Recommendation 4.1. (Initial treatment of MRONJ.) Conservative measures compose the initial approach to treatment of MRONJ. Conservative measures may include antimicrobial mouth rinses, antibiotics if clinically indicated, effective oral hygiene, and conservative surgical interventions (eg, removal of a superficial bone spicule).
Recommendation 4.2. (Treatment of refractory MRONJ.) Aggressive surgical interventions (eg, mucosal flap elevation, block resection of necrotic bone, soft tissue closure) may be used if MRONJ results in persistent symptoms or affects function despite initial conservative treatment. Aggressive surgical intervention is not recommended for asymptomatic bone exposure. In advance of the aggressive surgical intervention, the multidisciplinary care team and the patient should thoroughly discuss the risks and benefits of the proposed intervention.
Clinical Question 5. Should BMAs be temporarily discontinued after a diagnosis of MRONJ has been established?
Recommendation 5. For patients diagnosed with MRONJ while being treated with BMAs, there is insufficient evidence to support or refute the discontinuation of the BMAs. Administration of the BMA may be deferred at the discretion of the treating physician, in conjunction with discussion with the patient and the oral health provider.
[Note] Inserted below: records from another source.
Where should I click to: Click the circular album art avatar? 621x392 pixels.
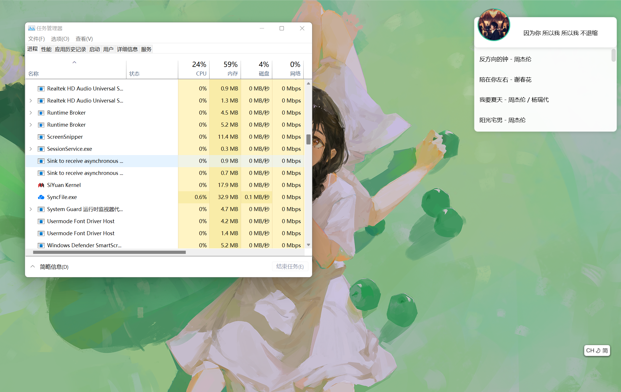point(494,25)
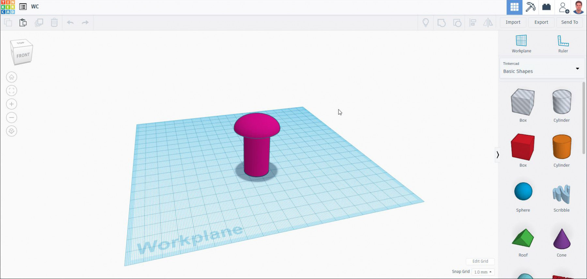Viewport: 587px width, 279px height.
Task: Zoom out with the minus icon
Action: coord(11,118)
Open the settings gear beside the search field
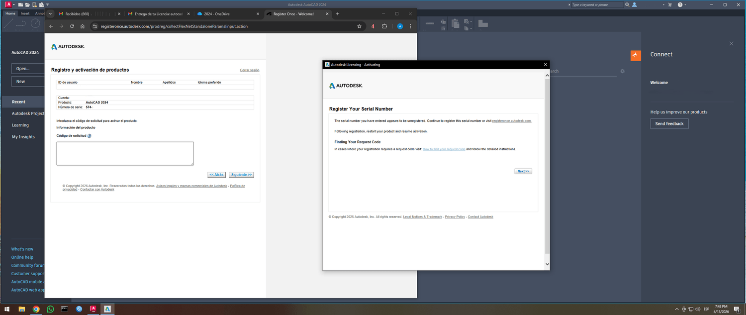746x315 pixels. [622, 71]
Clinical Question 6. What outcome measures should be used in clinical practice to describe the response of the MRONJ lesion to treatment?
Recommendation 6. During the course of MRONJ treatment, the dentist or dental specialist should communicate with the medical oncologist the objective and subjective status of the lesion (ie, resolved, improving, stable, or progressive). The clinical course of MRONJ may impact local and/or systemic treatment decisions with respect to cessation or recommencement of BMAs.
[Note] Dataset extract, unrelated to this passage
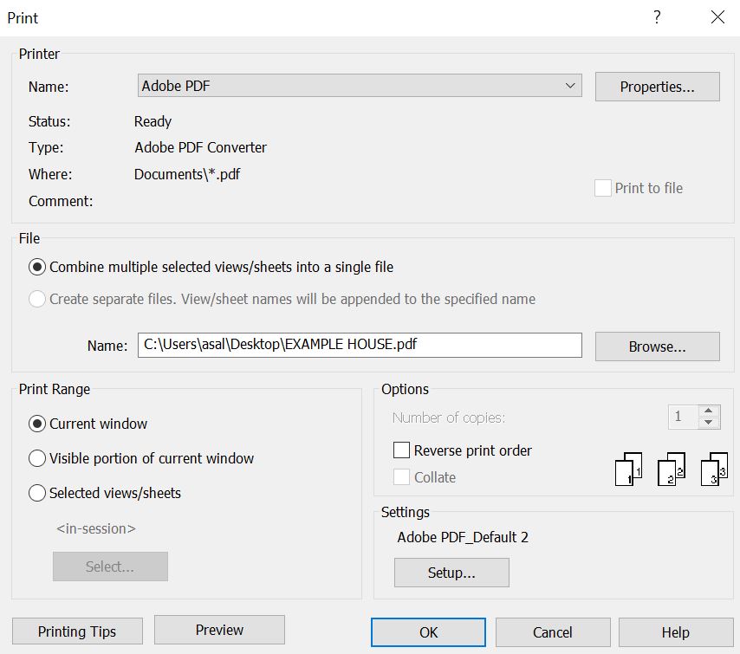Click Browse to change the output file
This screenshot has width=740, height=654.
(x=657, y=346)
The Multinational Association of Supportive Care in Cancer, International Society of Oral Oncology, and ASCO believe that cancer clinical trials are vital to inform medical decisions and improve cancer care, and that all patients should have the opportunity to participate.
Medication-Related Osteonecrosis of the Jaw: MASCC/ISOO/ASCO Clinical Practice Guideline Summary. Shapiro CL, Yarom N, Peterson DE, et al. J Oncol Practice 2019;15: 603-606.